Text: Internet Art(s)

*image Jodi: “404.jodi.org” (1998)

Internet Art(s)

A brief introduction to the art practices that developed over the first decade of the Internet.

The main medium is the computer

Computer and communication technologies are themes that have been explored since the sixties by artists, such as Joseph Beuys, John Cage, E.A.T., Nam June Paik among many others. However, in the nineties, the dissemination of the Internet brought about a new and different approach to art. In 1994 Antoni Muntadas created “The File Room”, which was a participatory, temporary computer installation coupled with a permanent virtual database with user-generated material on the subject of censorship on the web.

The then new medium brought with it significant changes in art practice and almost seemed utopian; as a new public sphere it was able to bridge the gap between time and space and create new communication networks and artistic collaborations beyond borders. This new technology that allowed the distribution and exchange of material and information enabled artists to build online art communities, such as Nettime, Rhizome, The Thing, Syndicate as well as to create art for the net and for the new emerging cultural forms.

Net.art, net art, web art

In the mid-nineties, the Internet started to be widely used through the World Wide Web (1993) and until now the most popular human-computer interface. It was by accident that the term net.art came into being in 1995 when the artist Vuk Cosic received an email in which the only words he could make sense of were net.art. Since then, this term has been used interchangeably with the terms net art or web art [i.e. for art works taking place on the World Wide Web] in order to contextualise art practices on the Internet. Inke Arns wrote in 2001 that “Net.art not only uses the Internet as a medium, but especially as a location and as material.”

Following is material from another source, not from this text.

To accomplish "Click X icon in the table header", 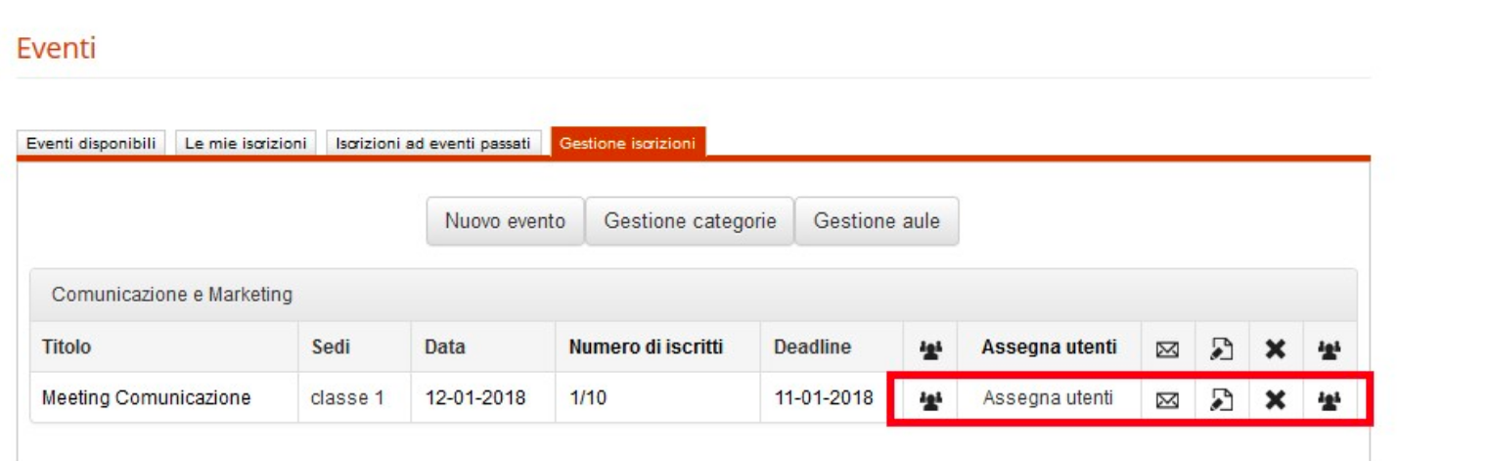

Artists started to experiment with the new language of the web including HTML protocols, browsers, websites, hypertext, emails and other tools, as well as with themes and practices, such as appropriation, deconstruction, networks, information and performance in the aftermath of previous art movements like the Dadaism, the Fluxus and Conceptual Art. The artistic activity on the web is often characterized by an interventionist and critical attitude towards the medium itself focusing more on the process of art rather than the object of art. Moreover, the viewer is not often just an observer. On the contrary, most of the times he/she is invited to participate either by interacting with the artwork or contributing to its production and development. Art practices on the web are often developed through collaborations between artists or artists and audience demystifying the idea of authorship.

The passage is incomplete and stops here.